Da sind wir wieder, Zeit für ein Statement. Zeit für den zweiten Teil meines Reiseberichts aus BW, das Prelude zu den Tränen der Dänen.
Wir erinnern uns : ich habe gerade in einem Design-Hotel eingecheckt und just das Zimmer betreten. Ich jongliere die unbedruckte, schlichte weiße Plastikkarte in den dafür vorgesehenen Schlitz auf Augenhöhe an der Wand. Als Hotel-Profi weiß ich, dass ich so die Berechtigung für sämtliche Elektrizität freigebe, Licht, Fernseher etc. Und natürlich passiert : NICHTS.

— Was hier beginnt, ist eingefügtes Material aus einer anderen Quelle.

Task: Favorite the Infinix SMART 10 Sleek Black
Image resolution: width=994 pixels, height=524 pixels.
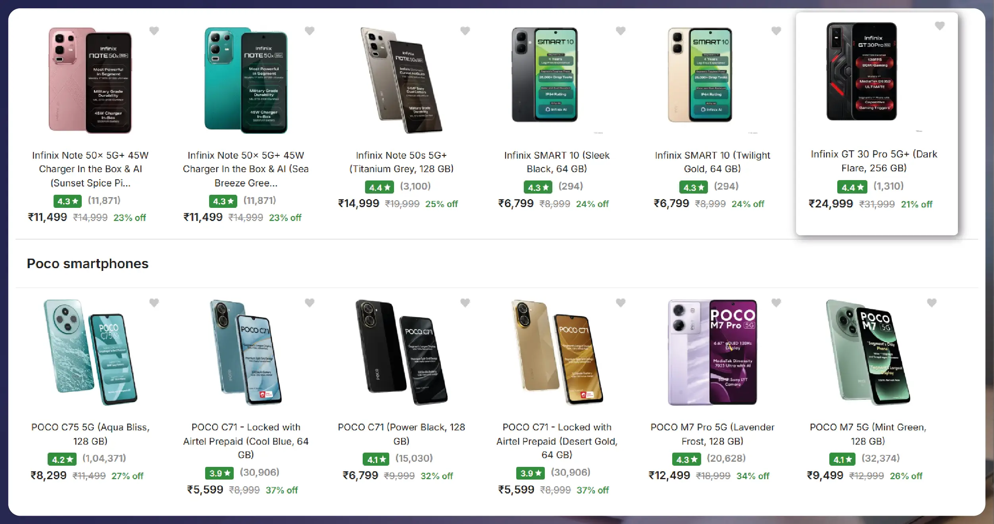Action: click(x=621, y=31)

Ich ziehe den Trolley ins Zimmer, während ich mit einem Fuss die zwei Klafter breite Kemenatenpforte aus freihändig gehobeltem grobporigen Eichenholz aufhalte. Ich schwitze noch vom Weg vom Parkplatz herüber und dem Dialog mit der Aufzugdame. Etwas Wasser wäre schön. Die Schuhe ausziehen wäre schön. Licht wäre schön. Ich drehe die Karte um 90 Grad und versuche es erneut. Und erneut . Da ich nicht weiß, wo "oben" auf der Karte ist, wird es schwieriger und mir gehen die Optionen aus.
Schließlich komme ich zu dem Schluss, dass es keine Rolle spielen kann, wie herum ich die Karte in den Schlitz stecke . Sonst stünde ja etwas darauf. Es war wie eines dieser Straßenverkehrsschilder auf denen steht "hier entlang alle Richtungen". Danke für gar nichts. Ich entdecke den Lichtschalter. Er ist der Schalter für die Klimanlage und offeriert vier Tasten : an, aus, viel und wenig Gebläse. Kapiert.

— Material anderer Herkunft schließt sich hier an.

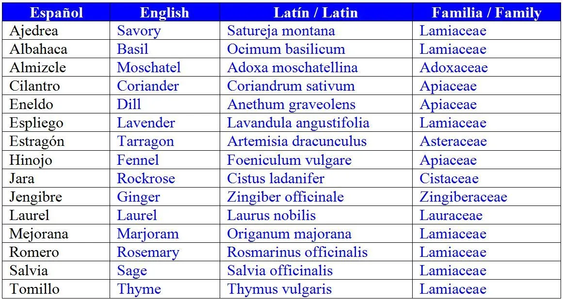Click the Coriander cell
The width and height of the screenshot is (563, 300).
(165, 86)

Direkt daneben, in identischem Design : der Lichtschalter. Also, eigentlich VIER Lichtschalter, auf denen offenbar mikronesische Zwergmücken per Fliegenschiß Beschriftungen aufgebracht haben. Ohne Brille keine Chance. Ich drücke einfach drauf los und - tada! - das Licht geht an. Ich drücke nochmal. Es bleibt an. Ich drücke einen anderen Schalter - jetzt gehen die Nachttischlampen an, die Deckenleuchte ist aus. Ok. reicht. Ich muss gar nicht wissen, was auf dem Lichtschalter steht. Nach weiteren zehn "Klicks" ist das Licht wieder aus, der badische Sonnenstrahl allein erleuchtet die Komposition aus grobporigem Eichenholz, Langfloorteppich und erschöpftem Reisenden. ich fummele meine Brille aus dem Koffer und entziffere die Schalterei : alles ein, alles aus. Verstanden. Aber "Ambiente" ? Und was ist "Nacht"? bedeutet "Nacht" nicht "dunkel/aus" ? ich werde es sehen. Für den Moment klappt alles. Function follows Form. Sieht klasse aus. Ich komme klar.
Ich platziere meinen Trolley und lasse mich aufs Bett sinken. Es besteht aus vierhundert Festmetern grobporigem Eichenholz und wurde vermutlich aus Urwaldbeständen der schwäbischen Alb gezimmert, grob, wild, ungehobelt wie alles und jeder dort. Der Bettrahmen ist locker zwanzig Zentimeter breit und drückt perfekt mit der harten Kante gegen den Oberschenkel wenn man dort am Rand sitzt. Ich bin begeistert. Bleibe ich hier länger als zehn Minuten sitzen, wird der entstehende Bluterguss vermutlich ein badisches Tribal-Tattoo auf meinen Oberschenkel zaubern. Aber man könnte sicher eine schwäbische Veschperplatte auf dem Bettrahmen abstellen und hätte links und rechts noch Platz für eine Runde Auto-Quartett. Function follows Form. Sieht toll aus.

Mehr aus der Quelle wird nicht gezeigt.